TAREAS DEL EJERCICIO >>
#1 Según el relato sobre los refugios, ¿a qué hora ya habían corrido al refugio ese día?
#2 En el relato sobre los refugios, reescribe todo lo que va desde "Hoy, a las 11:03" hasta "y la aprensión." y sustituye "refugio" por "búnker".
#3 Prosigue el relato sobre los refugios a partir de su última oración.

--- FRAGMENTO DEL DOCUMENTO ---

Saber que quien atacaba era Irán sobrecargó el pulso y los nervios y todos, de inmediato, buscamos a los de nuestras familias para saber que se habían protegido. Es un reflejo que desarrollamos con el tiempo, una reacción casi automática ante la amenaza pero no siempre es posible ejecutarlo porque en los refugios no hay señal inalámbrica.

Hoy, a las 11:03 de la mañana, ya habíamos corrido al refugio. Entrar allí no es solo una cuestión de seguridad física, es un momento de pausa donde la mente se enfrenta a la incertidumbre.

En esos minutos, que a veces parecen horas, el silencio interior contrasta con el estruendo de las explosiones de las intercepciones de los sistemas de defensa de Israel que se escuchan a lo lejos.

Las paredes gruesas no pueden evitar que el ruido de la guerra llegue hasta nosotros, pero son un escudo que nos da una pequeña sensación de protección.

Este atardecer, cuando el 80 por ciento de los vecinos estuvimos juntos bajo tierra, la sensación fue diferente: compartimos miradas que no necesitaban palabras para expresar el cansancio y la aprensión.

En el refugio se sabe lo que el otro siente: es una mezcla de susceptibilidad y espera.

A menudo, los más chicos no entienden del todo lo que está pasando, pero sienten la tensión en el aire. En mi edificio la gente baja al espacio protegido con sus mascotas, que entienden menos que los chicos.

Entonces, alguien busca distraerlos con juegos o conversaciones ligeras, pero es difícil mantener la calma cuando se sabe que a fuera, a unos metros, hay caos y ansias de exterminio.

--- INFORMACIÓN PROPORCIONADA ---

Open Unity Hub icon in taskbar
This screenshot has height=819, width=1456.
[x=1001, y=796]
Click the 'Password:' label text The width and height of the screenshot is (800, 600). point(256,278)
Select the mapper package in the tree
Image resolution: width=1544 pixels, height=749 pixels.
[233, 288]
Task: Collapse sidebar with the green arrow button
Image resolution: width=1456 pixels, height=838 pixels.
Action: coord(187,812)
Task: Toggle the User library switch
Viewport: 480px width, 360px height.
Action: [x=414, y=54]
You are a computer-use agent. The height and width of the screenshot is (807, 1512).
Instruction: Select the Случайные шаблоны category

---

RESULTADOS POR TAREA >>
#1 A las 11:03 de la mañana.

#2
Hoy, a las 11:03 de la mañana, ya habíamos corrido al búnker. Entrar allí no es solo una cuestión de seguridad física, es un momento de pausa donde la mente se enfrenta a la incertidumbre.

En esos minutos, que a veces parecen horas, el silencio interior contrasta con el estruendo de las explosiones de las intercepciones de los sistemas de defensa de Israel que se escuchan a lo lejos.

Las paredes gruesas no pueden evitar que el ruido de la guerra llegue hasta nosotros, pero son un escudo que nos da una pequeña sensación de protección.

Este atardecer, cuando el 80 por ciento de los vecinos estuvimos juntos bajo tierra, la sensación fue diferente: compartimos miradas que no necesitaban palabras para expresar el cansancio y la aprensión.

#3
Aunque ya hemos pasado por esto muchas veces, nunca deja de ser un momento inquietante.

Salir del refugio es otro tipo de experiencia: sabemos que debemos esperar diez minutos desde el sonido de la intercepción pero hoy la andanada de misiles fue tan intensa que el Comando de la Retaguardia (la defensa civil) advirtió que debíamos esperar la señal para hacerlo. A través de la radio o la aplicación oficial.

Cuando llegó el momento, los primeros pasos afuera estuvieron cargados de duda. ¿Habrá habido daños? ¿Terminó realmente el peligro? Todos nos miramos, buscando respuestas en los rostros de los demás, pero lo único seguro es que cada vez que volvemos a lo nuestro, lo hacemos sabiendo que en cualquier momento todo puede reunirnos otra vez.

Los últimos diez días fueron una montaña rusa emocional, un torbellino de momentos de duelo, reflexión y amenazas, que me dejaron sin respiro.

Todo empezó el domingo 22 de septiembre, cuando me avisaron que mi tía Beca, el pegamento de mi familia materna, falleció. Su partida trajo dolor porque ella era esa persona que mantenía unidos a los demás, una especie de faro al que todos acudíamos en momentos de caos o simple cotidianidad.

Esa misma noche, yo mismo ayudé a cargar la camilla con su cuerpo rumbo a su última morada. 

Dos días después, el martes 24, busqué un respiro asistiendo a una charla de Marcelo Birmajer en el Instituto Cervantes de Tel Aviv. Después de la conferencia, salimos a un bar al que frecuento desde hace poco menos de un año, tratando de aprovechar cierta atmósfera relajada.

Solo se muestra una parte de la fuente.